In [15]:
import pandas as pd
import numpy as np
from sklearn.metrics.pairwise import cosine_similarity
from scipy import sparse


class CF(object):
    """docstring for CF"""

    def __init__(self, Y_data, k, dist_func=cosine_similarity, uuCF=1):
        self.uuCF = uuCF  # user-user (1) or item-item (0) CF
        self.Y_data = Y_data if uuCF else Y_data[:, [1, 0, 2]]
        self.k = k
        self.dist_func = dist_func
        self.Ybar_data = None
        # number of users and items. Remember to add 1 since id starts from 0
        self.n_users = int(np.max(self.Y_data[:, 0])) + 1
        self.n_items = int(np.max(self.Y_data[:, 1])) + 1

    def add(self, new_data):
        """
        Update Y_data matrix when new ratings come.
        For simplicity, suppose that there is no new user or item.
        """
        self.Y_data = np.concatenate((self.Y_data, new_data), axis=0)

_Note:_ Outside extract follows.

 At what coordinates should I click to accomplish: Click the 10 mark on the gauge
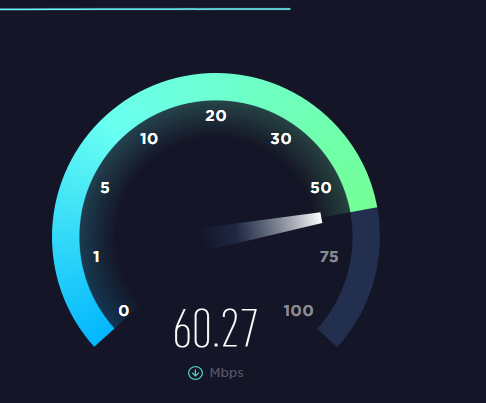pos(149,139)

    def normalize_Y(self):
        users = self.Y_data[:, 0]  # all users - first col of the Y_data
        self.Ybar_data = self.Y_data.copy()
        self.mu = np.zeros((self.n_users,))
        for n in range(self.n_users):
            # row indices of rating done by user n
            # since indices need to be integers, we need to convert
            ids = np.where(users == n)[0].astype(np.int32)
            # indices of all ratings associated with user n
            item_ids = self.Y_data[ids, 1]
            # and the corresponding ratings
            ratings = self.Y_data[ids, 2]
            # take mean
            m = np.mean(ratings)
            if np.isnan(m):
                m = 0  # to avoid empty array and nan value
            self.mu[n] = m
            # normalize
            self.Ybar_data[ids, 2] = ratings - self.mu[n]

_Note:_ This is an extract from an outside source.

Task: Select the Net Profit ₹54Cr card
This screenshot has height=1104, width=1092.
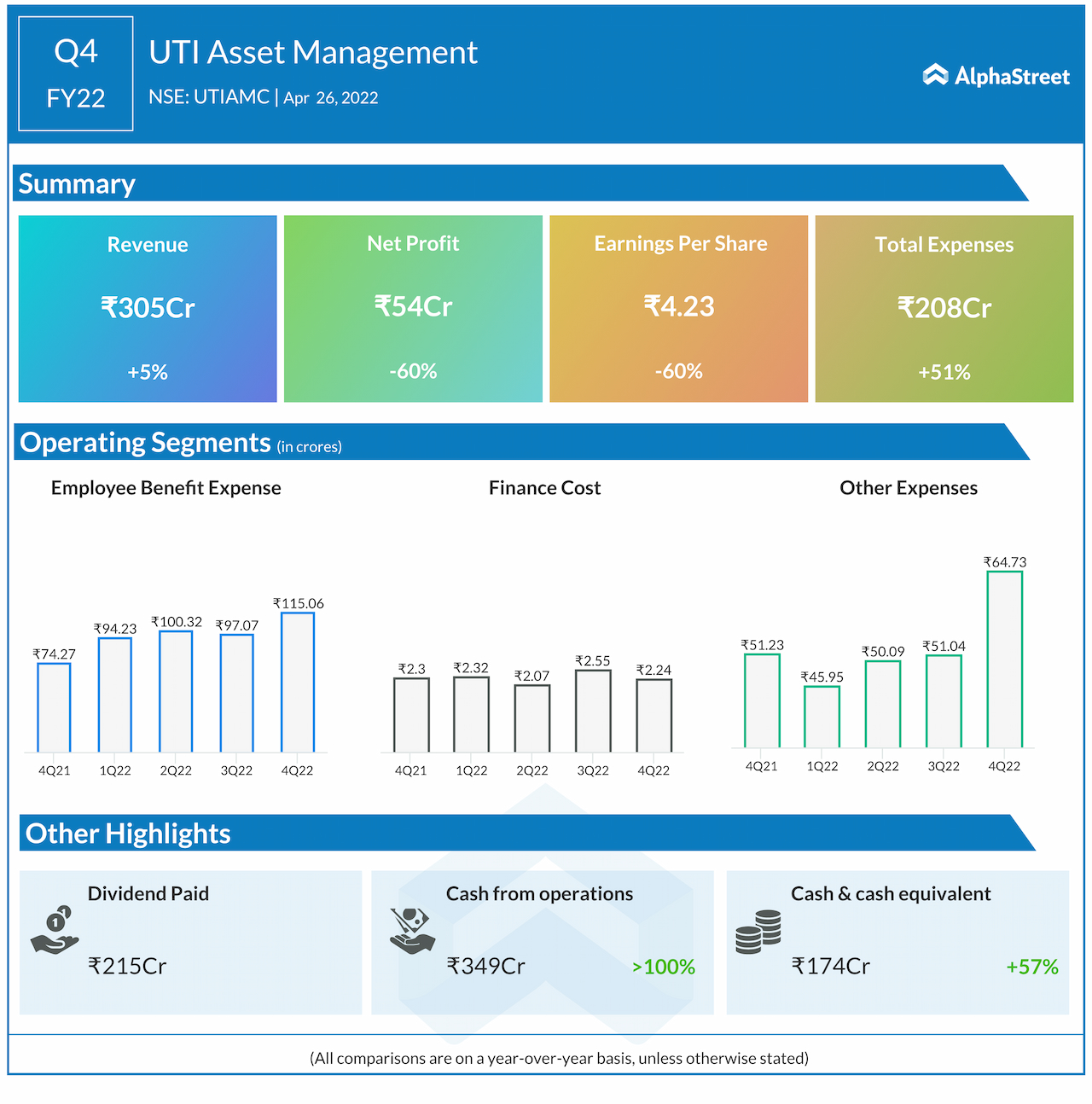Action: click(x=413, y=308)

        ################################################
        # form the rating matrix as a sparse matrix. Sparsity is important
        # for both memory and computing efficiency. For example, if #user = 1M,
        # #item = 100k, then shape of the rating matrix would be (100k, 1M),
        # you may not have enough memory to store this. Then, instead, we store
        # nonzeros only, and, of course, their locations.
        self.Ybar = sparse.coo_matrix((self.Ybar_data[:, 2],
                                       (self.Ybar_data[:, 1], self.Ybar_data[:, 0])), (self.n_items, self.n_users))
        self.Ybar = self.Ybar.tocsr()

    def similarity(self):
        eps = 1e-6
        self.S = self.dist_func(self.Ybar.T, self.Ybar.T)

    def refresh(self):
        """
        Normalize data and calculate similarity matrix again (after
        some few ratings added)
        """
        self.normalize_Y()
        self.similarity()

    def fit(self):
        self.refresh()

    def __pred(self, u, i, normalized=1):
        """
        predict the rating of user u for item i (normalized)
        if you need the un
        """
        # Step 1: find all users who rated i
        ids = np.where(self.Y_data[:, 1] == i)[0].astype(np.int32)
        # Step 2:
        users_rated_i = (self.Y_data[ids, 0]).astype(np.int32)
        # Step 3: find similarity btw the current user and others
        # who already rated i
        sim = self.S[u, users_rated_i]
        # Step 4: find the k most similarity users
        a = np.argsort(sim)[-self.k:]
        # and the corresponding similarity levels
        nearest_s = sim[a]
        # How did each of 'near' users rated item i
        r = self.Ybar[i, users_rated_i[a]]
        if normalized:
            # add a small number, for instance, 1e-8, to avoid dividing by 0
            return (r*nearest_s)[0]/(np.abs(nearest_s).sum() + 1e-8)

        return (r*nearest_s)[0]/(np.abs(nearest_s).sum() + 1e-8) + self.mu[u]

    def pred(self, u, i, normalized=1):
        """
        predict the rating of user u for item i (normalized)
        if you need the un
        """
        if self.uuCF:
            return self.__pred(u, i, normalized)
        return self.__pred(i, u, normalized)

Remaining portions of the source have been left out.